TPG Team Prevails at Third Circuit in Insurance Bid Rigging Case
On August 11, 2014, the Third Circuit released its Opinion affirming the District Court for the Eastern District of Pennsylvania’s February 2013 denial of Coventry First, LLC’s motion to dismiss or compel arbitration, in the secondary insurance market class-action case Griswold v. Coventry First, LLC, et al. The plaintiff and the alleged plaintiff class are represented by counsel including TPG. The case will now return to the district court to proceed with discovery and class certification.
In October 2010, TPG filed on behalf of Lincoln Griswold a class action lawsuit against in Pennsylvania state court against Coventry First LLC and other defendants. Griswold v. Coventry First, LLC, et al., U.S. District Court, Eastern District of Pennsylvania, Case No. 2:10-cv-5964. Griswold’s Complaint alleges that a bid-rigging scheme resulted in his receiving substantially less than the fair market value of an insurance policy that he sold to Coventry in March 2008. Coventry First LLC (Fort Washington, PA) is an intermediary in the secondary market for life insurance.
After removal to federal court, the defendants filed a motion to dismiss or compel arbitration in the Eastern District of Pennsylvania. Judge C. Darnell Jones II heard argument in June 2011. On February 27, 2013, Judge Jones denied Coventry’s motion to dismiss, ruling that the plaintiffs have standing, and the plaintiffs were not signatories to the agreement containing the arbitration clause. Judge Jones further ruled that sufficient facts were pled to establish potential racketeering activity, to be explored in discovery.

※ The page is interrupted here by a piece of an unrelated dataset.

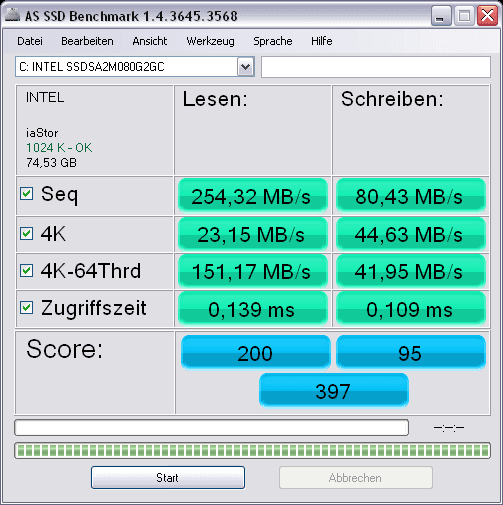503x505 pixels.
Task: Open the Ansicht menu
Action: pyautogui.click(x=150, y=41)
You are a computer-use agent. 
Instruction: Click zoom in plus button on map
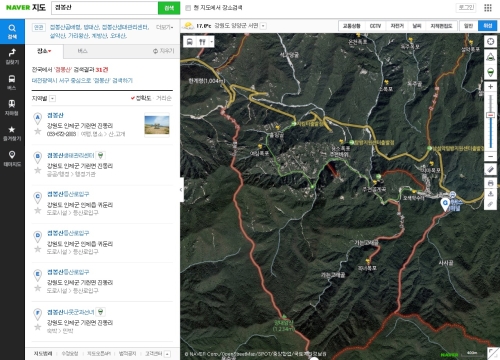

Coventry appealed the decision to the Third Circuit Court of Appeals. On August 11, 2014, the Third Circuit issued a decision affirming the District Court’s ruling in its entirety. Griswold v. Coventry, 762 F.3d 264 (3d Cir. 2014). Recognizing that it had appellate jurisdiction over the District Court’s denial of the motion to compel arbitration pursuant to 28 U.S.C. § 2392 and the Federal Arbitration Act, the Third Circuit first considered whether it should exercise pendent jurisdiction to adjudicate the standing issue after it was already decided by the District Court. It found that because the issues of standing were discrete from the arbitration question, it would not exercise pendent appellate jurisdiction over the standing issue. Turning to the denial of the motion to compel arbitration, the Third Circuit agreed with the District Court and held that Coventry could not compel arbitration against the Plaintiffs, who never consented to the purchase agreement at issue.